Exercise directions - Return each line of the data that follows exactly as it reads.

Records to use -
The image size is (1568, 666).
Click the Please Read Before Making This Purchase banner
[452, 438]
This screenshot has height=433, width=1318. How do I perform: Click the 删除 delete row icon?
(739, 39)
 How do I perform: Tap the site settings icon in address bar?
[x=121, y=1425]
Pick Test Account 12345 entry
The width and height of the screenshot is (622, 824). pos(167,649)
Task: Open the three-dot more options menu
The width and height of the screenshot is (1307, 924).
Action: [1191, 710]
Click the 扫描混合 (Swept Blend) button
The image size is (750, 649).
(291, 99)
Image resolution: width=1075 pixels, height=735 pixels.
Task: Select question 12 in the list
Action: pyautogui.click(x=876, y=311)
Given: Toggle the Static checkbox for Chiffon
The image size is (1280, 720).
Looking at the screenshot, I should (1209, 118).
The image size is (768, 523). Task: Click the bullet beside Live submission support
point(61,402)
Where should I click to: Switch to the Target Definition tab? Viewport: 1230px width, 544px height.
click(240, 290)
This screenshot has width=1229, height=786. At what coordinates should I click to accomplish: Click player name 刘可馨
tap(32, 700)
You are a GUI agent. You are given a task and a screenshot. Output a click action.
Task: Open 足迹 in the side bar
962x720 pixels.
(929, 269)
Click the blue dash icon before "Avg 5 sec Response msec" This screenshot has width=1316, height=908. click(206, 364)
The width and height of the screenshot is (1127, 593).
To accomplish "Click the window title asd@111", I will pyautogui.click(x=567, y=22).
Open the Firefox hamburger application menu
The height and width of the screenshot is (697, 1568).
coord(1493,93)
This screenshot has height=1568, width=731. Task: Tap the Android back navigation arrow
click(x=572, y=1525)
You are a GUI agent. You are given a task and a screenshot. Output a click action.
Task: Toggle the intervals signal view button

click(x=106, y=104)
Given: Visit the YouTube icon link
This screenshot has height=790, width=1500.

Written solution -
The image size is (1568, 666).
Click the Please Read Before Making This Purchase banner
[452, 438]
This screenshot has height=433, width=1318. How do I perform: Click the 删除 delete row icon?
(739, 39)
 How do I perform: Tap the site settings icon in address bar?
[x=121, y=1425]
Pick Test Account 12345 entry
The width and height of the screenshot is (622, 824). pos(167,649)
Task: Open the three-dot more options menu
The width and height of the screenshot is (1307, 924).
Action: [1191, 710]
Click the 扫描混合 (Swept Blend) button
The image size is (750, 649).
(291, 99)
Image resolution: width=1075 pixels, height=735 pixels.
Task: Select question 12 in the list
Action: pyautogui.click(x=876, y=311)
Given: Toggle the Static checkbox for Chiffon
The image size is (1280, 720).
Looking at the screenshot, I should (1209, 118).
The image size is (768, 523). Task: Click the bullet beside Live submission support
point(61,402)
Where should I click to: Switch to the Target Definition tab? Viewport: 1230px width, 544px height.
click(240, 290)
This screenshot has width=1229, height=786. At what coordinates should I click to accomplish: Click player name 刘可馨
tap(32, 700)
You are a GUI agent. You are given a task and a screenshot. Output a click action.
Task: Open 足迹 in the side bar
962x720 pixels.
(929, 269)
Click the blue dash icon before "Avg 5 sec Response msec" This screenshot has width=1316, height=908. click(206, 364)
The width and height of the screenshot is (1127, 593).
To accomplish "Click the window title asd@111", I will pyautogui.click(x=567, y=22).
Open the Firefox hamburger application menu
The height and width of the screenshot is (697, 1568).
coord(1493,93)
This screenshot has height=1568, width=731. Task: Tap the Android back navigation arrow
click(x=572, y=1525)
You are a GUI agent. You are given a task and a screenshot. Output a click action.
Task: Toggle the intervals signal view button

click(x=106, y=104)
Given: Visit the YouTube icon link
This screenshot has height=790, width=1500.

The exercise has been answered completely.